Por suerte para él, y puede que también hasta para mí, el camarero interrumpe mis pensamientos criminales con una maniobra tan simple y eficaz como la de ponernos el plato delante. Por unos minutos podré respirar calmada sin oír las necedades de este individuo absurdo, engreído y concienzudamente maleducado.

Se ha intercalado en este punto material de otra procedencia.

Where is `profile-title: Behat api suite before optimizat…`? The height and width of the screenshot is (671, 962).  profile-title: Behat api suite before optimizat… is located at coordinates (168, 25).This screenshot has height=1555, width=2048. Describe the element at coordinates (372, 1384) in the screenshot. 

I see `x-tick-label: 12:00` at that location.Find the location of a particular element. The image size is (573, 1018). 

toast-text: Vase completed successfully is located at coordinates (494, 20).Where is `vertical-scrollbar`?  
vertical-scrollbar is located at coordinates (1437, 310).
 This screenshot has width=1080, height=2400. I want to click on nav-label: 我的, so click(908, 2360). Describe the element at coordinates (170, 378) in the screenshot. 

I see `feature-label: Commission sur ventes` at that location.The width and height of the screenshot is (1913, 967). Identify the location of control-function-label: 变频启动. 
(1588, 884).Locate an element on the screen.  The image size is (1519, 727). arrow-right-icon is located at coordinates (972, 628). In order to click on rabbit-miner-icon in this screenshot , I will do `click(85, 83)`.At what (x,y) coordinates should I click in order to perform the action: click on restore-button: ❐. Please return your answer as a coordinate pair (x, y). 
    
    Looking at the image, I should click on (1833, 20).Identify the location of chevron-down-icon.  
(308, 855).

Lo espío mientras come. Absorto, pincha con esmero un pedacito de carne braseada, se deleita en el bocado, cierra los párpados al masticar, lo paladea y, sin que me dé tiempo a reaccionar, de pronto levanta la vista y me sorprende observándolo. Por su expresión sé que le asustan mis ojos brillantes, casi febriles por la expectación y la ansiedad. Me doy cuenta conteniendo el aliento de que ha visto algo en mí fuera de lugar, una lujuria de la que no tendría que haberse percatado, el extraño fulgor en el fondo de mis iris que los cambia de color y que ahora mismo su mente, lenta de reflejos, más preocupada por sí mismo que por los demás, comienza a procesar. Tengo que decir algo rápido antes de que termine por interpretarlo, de que un inusual chispazo de lucidez le dé la clave que le permita desentrañar su significado.

—¿Qué os parecen mis brotes de azul ultramar? —sondeo complaciente buscando disimular mi desasosiego—. ¿Seríais capaces de identificar su sabor?